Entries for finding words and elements
******************************

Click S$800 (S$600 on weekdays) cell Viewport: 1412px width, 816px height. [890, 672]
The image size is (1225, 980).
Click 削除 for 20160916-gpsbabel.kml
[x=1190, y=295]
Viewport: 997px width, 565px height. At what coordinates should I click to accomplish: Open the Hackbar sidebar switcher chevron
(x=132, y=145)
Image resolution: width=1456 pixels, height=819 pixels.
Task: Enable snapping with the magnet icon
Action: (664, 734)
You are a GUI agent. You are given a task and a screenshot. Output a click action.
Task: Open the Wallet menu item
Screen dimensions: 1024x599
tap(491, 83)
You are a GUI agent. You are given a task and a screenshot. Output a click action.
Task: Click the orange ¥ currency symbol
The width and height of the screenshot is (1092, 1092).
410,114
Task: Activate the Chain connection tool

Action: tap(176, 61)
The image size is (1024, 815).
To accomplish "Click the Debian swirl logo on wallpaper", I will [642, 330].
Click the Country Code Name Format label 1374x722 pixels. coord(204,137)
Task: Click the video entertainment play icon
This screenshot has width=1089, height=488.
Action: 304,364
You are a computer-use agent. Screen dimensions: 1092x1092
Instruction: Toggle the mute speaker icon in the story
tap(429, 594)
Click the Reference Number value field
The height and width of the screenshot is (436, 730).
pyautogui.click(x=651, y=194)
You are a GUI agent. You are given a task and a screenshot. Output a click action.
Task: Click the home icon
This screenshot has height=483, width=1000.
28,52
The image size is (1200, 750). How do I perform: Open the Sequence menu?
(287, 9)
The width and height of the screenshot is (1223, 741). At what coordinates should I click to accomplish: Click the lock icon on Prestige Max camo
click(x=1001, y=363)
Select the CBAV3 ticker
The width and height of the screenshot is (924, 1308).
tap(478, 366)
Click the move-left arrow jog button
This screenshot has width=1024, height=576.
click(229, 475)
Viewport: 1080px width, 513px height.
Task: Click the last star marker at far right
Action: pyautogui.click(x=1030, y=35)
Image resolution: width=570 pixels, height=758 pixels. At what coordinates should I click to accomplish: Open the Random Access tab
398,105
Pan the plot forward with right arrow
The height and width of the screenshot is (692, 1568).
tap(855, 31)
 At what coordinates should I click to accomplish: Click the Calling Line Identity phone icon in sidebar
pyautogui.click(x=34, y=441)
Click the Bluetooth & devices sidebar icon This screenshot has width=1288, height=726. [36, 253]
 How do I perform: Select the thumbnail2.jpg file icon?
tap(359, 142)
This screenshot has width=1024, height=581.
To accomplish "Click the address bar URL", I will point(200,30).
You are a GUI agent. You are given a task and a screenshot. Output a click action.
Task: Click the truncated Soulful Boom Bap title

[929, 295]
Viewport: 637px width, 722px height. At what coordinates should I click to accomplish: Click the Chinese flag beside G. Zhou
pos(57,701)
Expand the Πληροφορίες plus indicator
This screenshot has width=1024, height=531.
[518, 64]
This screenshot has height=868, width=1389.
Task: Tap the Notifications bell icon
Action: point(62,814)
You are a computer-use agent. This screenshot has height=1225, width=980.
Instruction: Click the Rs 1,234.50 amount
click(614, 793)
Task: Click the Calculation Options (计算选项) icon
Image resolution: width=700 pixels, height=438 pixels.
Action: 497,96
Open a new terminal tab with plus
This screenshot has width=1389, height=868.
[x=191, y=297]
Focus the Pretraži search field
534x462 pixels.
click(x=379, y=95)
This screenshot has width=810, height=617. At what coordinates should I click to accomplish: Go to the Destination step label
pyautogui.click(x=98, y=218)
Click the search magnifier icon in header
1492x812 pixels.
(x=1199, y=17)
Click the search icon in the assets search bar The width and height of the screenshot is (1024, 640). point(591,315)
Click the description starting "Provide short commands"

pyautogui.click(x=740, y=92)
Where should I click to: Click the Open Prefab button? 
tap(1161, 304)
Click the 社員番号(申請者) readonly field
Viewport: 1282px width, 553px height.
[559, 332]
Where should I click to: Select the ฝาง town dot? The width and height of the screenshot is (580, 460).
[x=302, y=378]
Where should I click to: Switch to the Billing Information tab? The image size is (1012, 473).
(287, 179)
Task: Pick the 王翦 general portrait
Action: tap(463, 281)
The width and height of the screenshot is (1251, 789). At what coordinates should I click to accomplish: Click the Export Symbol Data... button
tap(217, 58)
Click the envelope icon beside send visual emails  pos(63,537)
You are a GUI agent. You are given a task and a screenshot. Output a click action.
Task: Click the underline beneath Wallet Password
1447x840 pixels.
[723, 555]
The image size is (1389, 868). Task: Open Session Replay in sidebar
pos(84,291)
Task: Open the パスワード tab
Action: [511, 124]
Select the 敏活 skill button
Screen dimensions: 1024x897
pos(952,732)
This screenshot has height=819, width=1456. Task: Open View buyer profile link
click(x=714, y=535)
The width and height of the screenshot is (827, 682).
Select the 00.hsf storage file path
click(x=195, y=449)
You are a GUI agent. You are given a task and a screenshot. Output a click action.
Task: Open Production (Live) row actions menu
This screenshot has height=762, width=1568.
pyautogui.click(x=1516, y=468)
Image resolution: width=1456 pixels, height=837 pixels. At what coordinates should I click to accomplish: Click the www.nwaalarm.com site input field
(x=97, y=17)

******************************

* PROBLEM TO WORK ON *
Rewrite all the entries above, changing "GUI agent" to "screen assistant" wherever it appears and keeping everything else the same.

* FULL OUTPUT *
Click S$800 (S$600 on weekdays) cell Viewport: 1412px width, 816px height. [890, 672]
The image size is (1225, 980).
Click 削除 for 20160916-gpsbabel.kml
[x=1190, y=295]
Viewport: 997px width, 565px height. At what coordinates should I click to accomplish: Open the Hackbar sidebar switcher chevron
(x=132, y=145)
Image resolution: width=1456 pixels, height=819 pixels.
Task: Enable snapping with the magnet icon
Action: (664, 734)
You are a screen assistant. You are given a task and a screenshot. Output a click action.
Task: Open the Wallet menu item
Screen dimensions: 1024x599
tap(491, 83)
You are a screen assistant. You are given a task and a screenshot. Output a click action.
Task: Click the orange ¥ currency symbol
The width and height of the screenshot is (1092, 1092).
410,114
Task: Activate the Chain connection tool

Action: tap(176, 61)
The image size is (1024, 815).
To accomplish "Click the Debian swirl logo on wallpaper", I will [642, 330].
Click the Country Code Name Format label 1374x722 pixels. coord(204,137)
Task: Click the video entertainment play icon
This screenshot has width=1089, height=488.
Action: 304,364
You are a computer-use agent. Screen dimensions: 1092x1092
Instruction: Toggle the mute speaker icon in the story
tap(429, 594)
Click the Reference Number value field
The height and width of the screenshot is (436, 730).
pyautogui.click(x=651, y=194)
You are a screen assistant. You are given a task and a screenshot. Output a click action.
Task: Click the home icon
This screenshot has height=483, width=1000.
28,52
The image size is (1200, 750). How do I perform: Open the Sequence menu?
(287, 9)
The width and height of the screenshot is (1223, 741). At what coordinates should I click to accomplish: Click the lock icon on Prestige Max camo
click(x=1001, y=363)
Select the CBAV3 ticker
The width and height of the screenshot is (924, 1308).
tap(478, 366)
Click the move-left arrow jog button
This screenshot has width=1024, height=576.
click(229, 475)
Viewport: 1080px width, 513px height.
Task: Click the last star marker at far right
Action: pyautogui.click(x=1030, y=35)
Image resolution: width=570 pixels, height=758 pixels. At what coordinates should I click to accomplish: Open the Random Access tab
398,105
Pan the plot forward with right arrow
The height and width of the screenshot is (692, 1568).
tap(855, 31)
 At what coordinates should I click to accomplish: Click the Calling Line Identity phone icon in sidebar
pyautogui.click(x=34, y=441)
Click the Bluetooth & devices sidebar icon This screenshot has width=1288, height=726. [36, 253]
 How do I perform: Select the thumbnail2.jpg file icon?
tap(359, 142)
This screenshot has width=1024, height=581.
To accomplish "Click the address bar URL", I will point(200,30).
You are a screen assistant. You are given a task and a screenshot. Output a click action.
Task: Click the truncated Soulful Boom Bap title

[929, 295]
Viewport: 637px width, 722px height. At what coordinates should I click to accomplish: Click the Chinese flag beside G. Zhou
pos(57,701)
Expand the Πληροφορίες plus indicator
This screenshot has width=1024, height=531.
[518, 64]
This screenshot has height=868, width=1389.
Task: Tap the Notifications bell icon
Action: point(62,814)
You are a computer-use agent. This screenshot has height=1225, width=980.
Instruction: Click the Rs 1,234.50 amount
click(614, 793)
Task: Click the Calculation Options (计算选项) icon
Image resolution: width=700 pixels, height=438 pixels.
Action: 497,96
Open a new terminal tab with plus
This screenshot has width=1389, height=868.
[x=191, y=297]
Focus the Pretraži search field
534x462 pixels.
click(x=379, y=95)
This screenshot has width=810, height=617. At what coordinates should I click to accomplish: Go to the Destination step label
pyautogui.click(x=98, y=218)
Click the search magnifier icon in header
1492x812 pixels.
(x=1199, y=17)
Click the search icon in the assets search bar The width and height of the screenshot is (1024, 640). point(591,315)
Click the description starting "Provide short commands"

pyautogui.click(x=740, y=92)
Where should I click to: Click the Open Prefab button? 
tap(1161, 304)
Click the 社員番号(申請者) readonly field
Viewport: 1282px width, 553px height.
[559, 332]
Where should I click to: Select the ฝาง town dot? The width and height of the screenshot is (580, 460).
[x=302, y=378]
Where should I click to: Switch to the Billing Information tab? The image size is (1012, 473).
(287, 179)
Task: Pick the 王翦 general portrait
Action: tap(463, 281)
The width and height of the screenshot is (1251, 789). At what coordinates should I click to accomplish: Click the Export Symbol Data... button
tap(217, 58)
Click the envelope icon beside send visual emails  pos(63,537)
You are a screen assistant. You are given a task and a screenshot. Output a click action.
Task: Click the underline beneath Wallet Password
1447x840 pixels.
[723, 555]
The image size is (1389, 868). Task: Open Session Replay in sidebar
pos(84,291)
Task: Open the パスワード tab
Action: [511, 124]
Select the 敏活 skill button
Screen dimensions: 1024x897
pos(952,732)
This screenshot has height=819, width=1456. Task: Open View buyer profile link
click(x=714, y=535)
The width and height of the screenshot is (827, 682).
Select the 00.hsf storage file path
click(x=195, y=449)
You are a screen assistant. You are given a task and a screenshot. Output a click action.
Task: Open Production (Live) row actions menu
This screenshot has height=762, width=1568.
pyautogui.click(x=1516, y=468)
Image resolution: width=1456 pixels, height=837 pixels. At what coordinates should I click to accomplish: Click the www.nwaalarm.com site input field
(x=97, y=17)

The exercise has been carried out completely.